The minimum requirement for active attendance: 3 tasks done

The tasks marked with '(**)' are counted as two tasks.

1. A file has 1 000 000 records with the length of 200 characters. The page (block) size is 4 KB. Let us use an ISAM structure where the length of the index key is 12 bytes, the page number is 4 bytes, and the entire index record 20 bytes (4 bytes for administration). How many blocks are needed for the file with the following assumptions (cf. EN, Ch. 6.2):

a) the data blocks will be only half loaded (load factor = 50%),
b) the data blocks are organized as a heap file, and a dense ISAM structure is built upon it with a load factor 50% for the leaf level of the ISAM structure,
c) as b, but with the load factor 80%?

2. The relation WORKS_ON is implemented as a heap file. In addition, we have a hash-based secondary index to this relation, the index key being ESSN.

a) How this solution relates to the hash file used in task 2.4 (last week)? Is it better or worse? Why?

b) How the relation WORKS_ON should be implemented if we need grouping on projects (PNO) as well as on employees (ESSN)?

3. (**) Assume that the relation EMPLOYEE is implemented as a heap file and we have the following indexes:
- an ISAM index based on the attribute pair (LNAME, FNAME),
- an ISAM index based on attribute SSN,
- a hash-based index based on attribute DNO.

a) Describe the file structure (data file + indexes) with example values. (See E&N, Figs. 6.4-5)

b) Explain how the indexes can be used. Are there some typical situations (e.g. typical queries) for which this index structure is not sufficient? Are there any other indexes which could help to use the relation EMPLOYEE? (Explain the situation and the structure of the index.)

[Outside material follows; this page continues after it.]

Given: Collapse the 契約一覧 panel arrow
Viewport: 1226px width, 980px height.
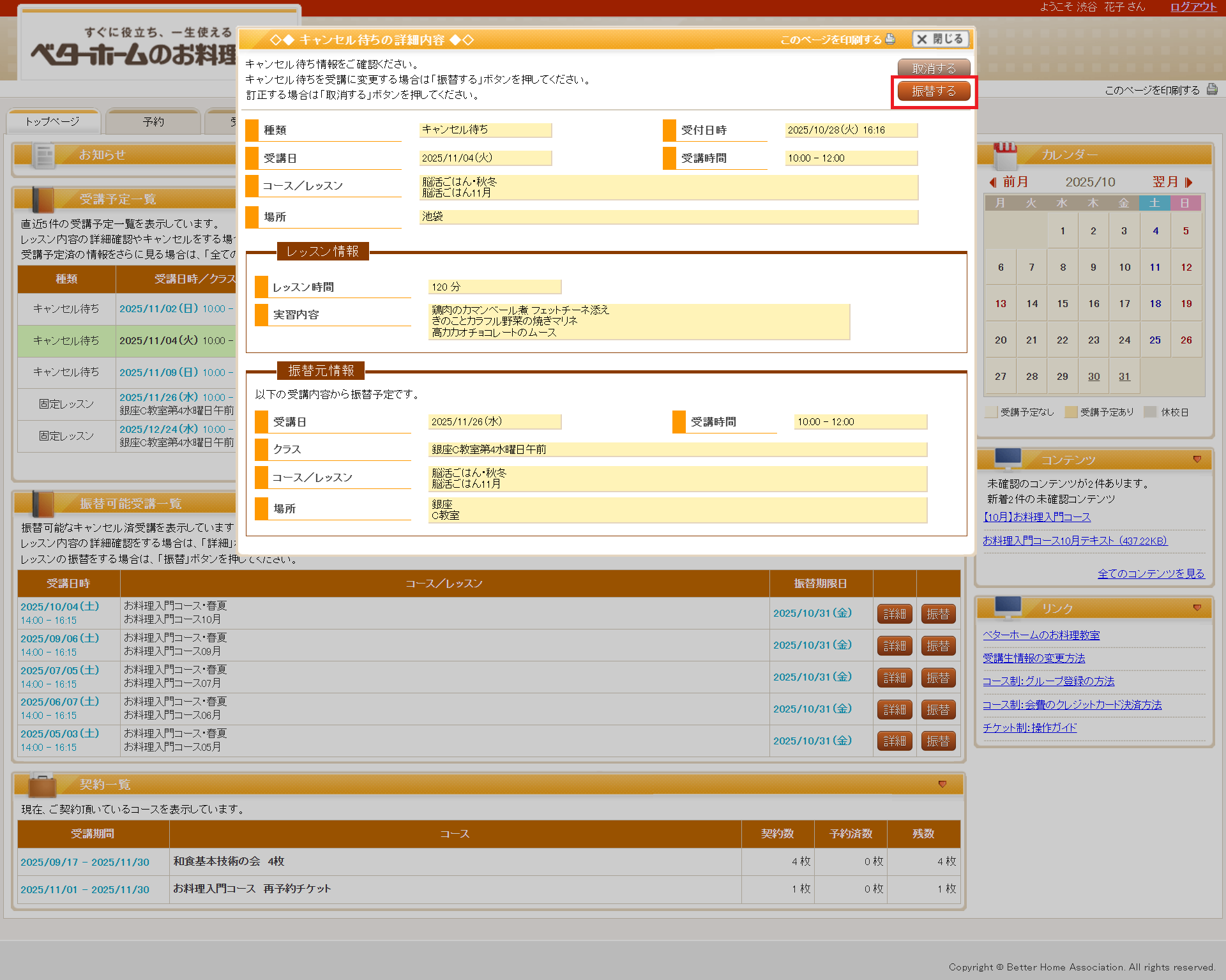Looking at the screenshot, I should pos(942,784).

4. (**) Assume that relation EMPLOYEE has the indexes given in task 3. Explain all operations (record fetches and record updates; both for the indexes and for the data file) when the following queries are executed:

insert into EMPLOYEE values (...);
delete from EMPLOYEE where SSN = '123456789' or SSN = '333445555';
update EMPLOYEE set SALARY = SALARY * 1.1 where SSN = '123456789';
update EMPLOYEE set DNO = 4 where FNAME = 'John' and LNAME = 'Smith';

5. (**) In a B+-tree of order 5 there are 2 to 4 index keys in every node. Assume that the following keys are inserted into an empty B+-tree in that order: 23, 65, 37, 60, 46, 92, 48, 71, 56, 59, 18, 21, 10, 74, 78, 15, 16, 20, 24.

a) Describe how the B+-tree structure is formed (stepwise). (See E&N, Fig. 6.12; the essential changes are of course sufficient.)

b) How the structure is changed when the keys 24, 23, 10, and 20 are deleted?

6. For the file of task 1, estimate the size and the number of disk accesses of two dynamic hash indexes: extendible hashing (E&N, 145-146) and dynamic hashing. The latter is not included in E&N, 3rd edition. It can be found on page 29 of the chapter 3 lecture material or in E&N's older version (E&N2, p. 93). (The 'dynamic hashing' case is optional in this task.)

The Finnish lecture notes are available via the Finnish course page ('Luentokalvot') in pdf-format or in a course folder in room A412 (on paper).